Row database n_mappings
1 Uniprot 225032  
2 InterPro 87289  
3 Ensembl 68954  
4 PDB 60276  
5 RefSeq 55689  
6 GO 28481  
7 HGNC 20319  
8 KEGG 19431  
9 GeneID 19174  
10 GeneTree 18969  
11 Reactome 18491  
12 EC 6039  
13 MetaCyc 1187  
14 RHEA 628  
15 UM-BBD_reactionID 33  
16 Wikipedia 32  
17 UM-BBD_enzymeID 16  
18 RESID 9  
19 TC 5  
20 GOC 1

@ibarshai did you want to go ahead and close this issue unless we have any other questions?
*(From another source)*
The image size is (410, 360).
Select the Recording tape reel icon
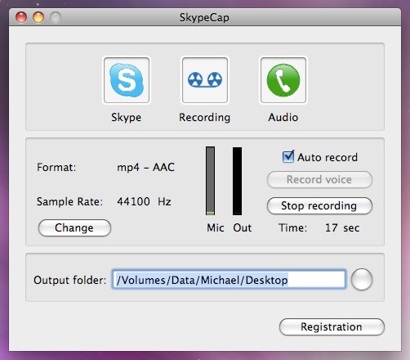pos(205,80)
dhimmel commented 2 years ago

And here is an example query to map gene preferred labels to ensembl gene IDs that returns 21362 results:

SELECT
  DISTINCT human_genes_preflabel.name AS gene_preflabel,
  ocid_xref.database_id AS ensembl_id
FROM
  `sciwalker-open-data.ontologies_2020r02.human_genes_preflabel` AS human_genes_preflabel
INNER JOIN
  `sciwalker-open-data.ontologies_2020r02.ocid_xref` AS ocid_xref
USING
  (ocid)
WHERE
  ocid_xref.database = "Ensembl"
  # exclude ensembl protein mappings
  AND ocid_xref.database_id LIKE "ENSG%"
ORDER BY
  gene_preflabel,
  ensembl_id
Row gene_preflabel ensembl_id
1 A1BG ENSG00000121410  
2 A1CF ENSG00000148584  
3 A2M ENSG00000175899  
4 A2ML1 ENSG00000166535  
5 A3GALT2 ENSG00000184389  
6 A4GALT ENSG00000128274
dhimmel commented 2 years ago

Note that to map to patent annotations, it's not necessary to go through sciwalker-open-data.ontologies_2020r02.human_genes_preflabel, since ocid is available in patents-public-data.google_patents_research.annotations:

SELECT
  DISTINCT ocid_xref.database_id AS ensembl_gene_id,
  ocid,
  patent_annotations.preferred_name AS patent_annotation_preferred_name,
  human_genes_preflabel.name AS gene_preflabel,
  patent_annotations.publication_number,
  patent_annotations.domain,
  --   patent_annotations.source,
  --   patent_annotations.confidence,
  --   patent_annotations.character_offset_start,
  --   patent_annotations.character_offset_end
FROM
  `patents-public-data.google_patents_research.annotations` AS patent_annotations
INNER JOIN
  `sciwalker-open-data.ontologies_2020r02.ocid_xref` AS ocid_xref
USING
  (ocid)
LEFT JOIN
  `sciwalker-open-data.ontologies_2020r02.human_genes_preflabel` AS human_genes_preflabel
USING
  (ocid)
WHERE
  ocid_xref.database = "Ensembl"
  # exclude ensembl protein mappings
  AND ocid_xref.database_id LIKE "ENSG%"
  # restrict to single patent publication for development
  AND patent_annotations.publication_number = "JP-3820105-B2"
LIMIT
  1000
Row ensembl_gene_id ocid patent_annotation_preferred_name gene_preflabel publication_number domain  
1 ENSG00000134853 102100004940 Platelet-derived growth factor receptor alpha PDGFRA JP-3820105-B2 humangenes  
2 ENSG00000111537 102100016020 Interferon gamma IFNG JP-3820105-B2 humangenes  
3 ENSG00000115008 102100018955 Interleukin-1 alpha IL1A JP-3820105-B2 humangenes  
4 ENSG00000130427 101000292394 human Erythropoietin null JP-3820105-B2 proteins  
5 ENSG00000174059 102100016492 Hematopoietic progenitor cell antigen CD34 CD34 JP-3820105-B2 humangenes  
6 ENSG00000025708 102100008604 Thymidine phosphorylase TYMP JP-3820105-B2 humangenes  
7 ENSG00000138798 102100010813 Pro-epidermal growth factor EGF JP-3820105-B2 humangenes  
8 ENSG00000102265 102100002607 Erythroid-potentiating activity TIMP1 JP-3820105-B2 humangenes  
9 ENSG00000214274 102100018024 Angiogenin ANG JP-3820105-B2 humangenes  
10 ENSG00000134531 102100010285 Epithelial membrane protein 1 EMP1 JP-3820105-B2 humangenes  
11 ENSG00000109270 101000411504 human Ragulator complex protein LAMTOR3 null JP-3820105-B2 proteins
ravwojdyla commented 2 years ago

👋 @wetherbeei noticed the 2022 release of the "ontologies" at sciwalker-open-data:ontologies_2022r01, would it be possible to publish ocid_xref for 2022 as well please?

ravwojdyla commented 2 years ago

Also ping @c-ruttkies, would appreciate your help as well please ^

ravwojdyla commented 2 years ago

FYI ocid_xref for 2022 was published, thanks OntoChem/Sciwalker. This issue can probably be closed btw.